The second-year bracket progressed as expected. Twenty-six, Izak, and Lathe tore through the rounds despite the increased skill of their opponents.
Unlike tournaments before, Izak had become skilled enough with the swordstaff that he barely needed to use the royal blood magic until his match with the pirate. Just as the runt had said so long ago, there was no way Izak could beat Twenty-six fair and square. The pirate fought through a wall of fire and threw off the puppet-string urge to flay himself with his own blades. He even managed to heat Izak’s internal organs to a novice level before Izak cut off Twenty-six’s blood magic and hit upon the winning technique: filling his nose, mouth, throat, and lungs with clotted blood.
It looked as if Lathe would face Izak for the championship, until Eighty-Eight beat the runt in the shocker of the penultimate round.
The dual-blade wielding berserker had the match firmly in hand. She backed the huge rustic across the bailey, forcing the spectators to hurry out of the way. Eighty-eight stumbled in the roots of the thorn tree and thumped backward against the trunk, desperately flailing his longsword in an effort to delay the inevitable.
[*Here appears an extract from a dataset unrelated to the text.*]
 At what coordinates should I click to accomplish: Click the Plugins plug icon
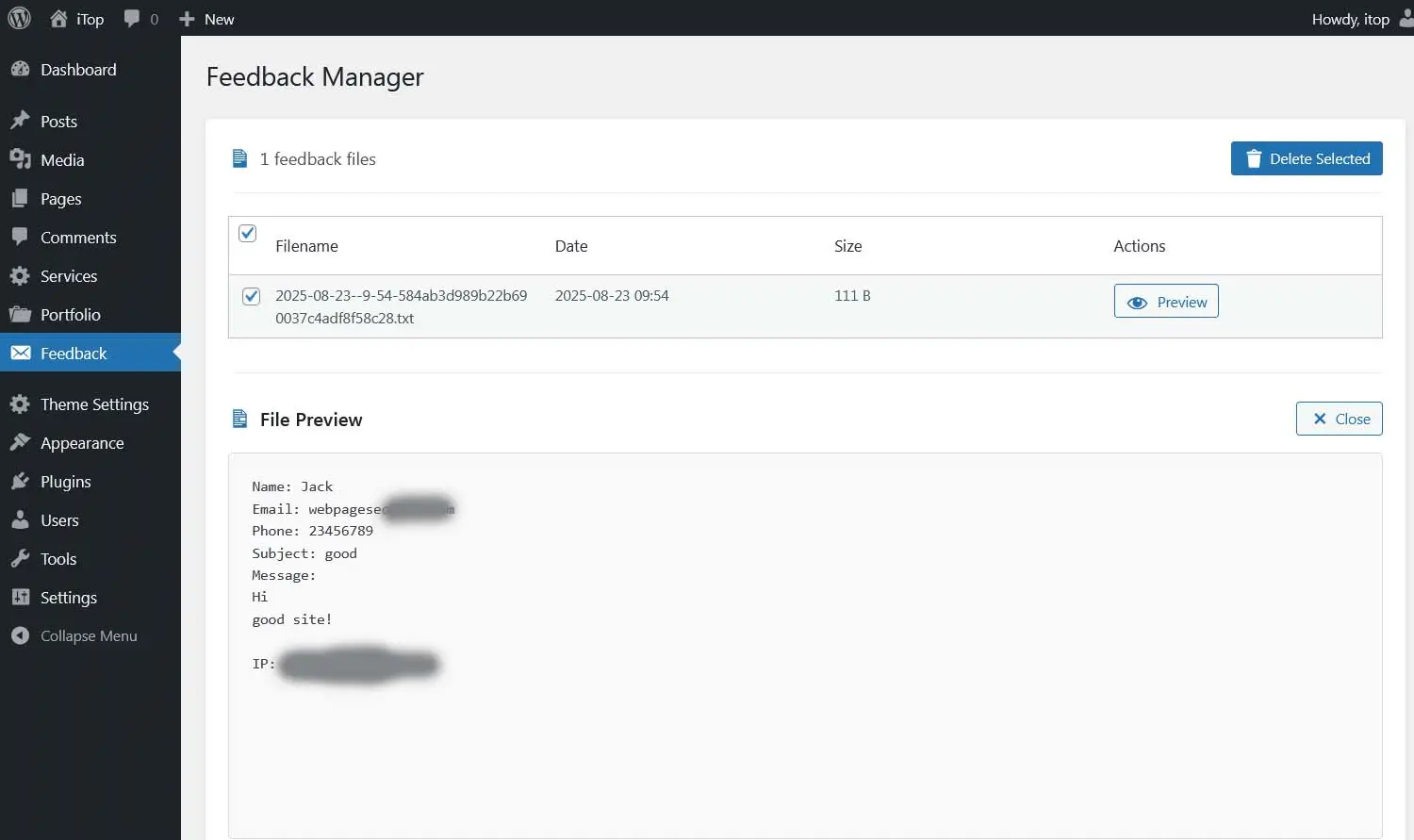[x=20, y=481]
Then, out of nowhere, Lathe’s right leg buckled.
Eighty-eight’s awkward swing scraped down her blade and dug into her shoulder. She tried to bind the blade by wrapping her arm around it and raise her opposite sword to his throat, but a strange deadening wave washed through her muscles.
With a final heave, the rustic’s sword came to rest along the inside of Lathe’s neck.
“Winner: Eighty-eight—”
Lathe screamed and tore into the crowd. Her target was the merchant’s son, Thirty.
Luckily for Thirty, Master Fright had seen Lathe lose a sure win the year before and was ready for her outburst.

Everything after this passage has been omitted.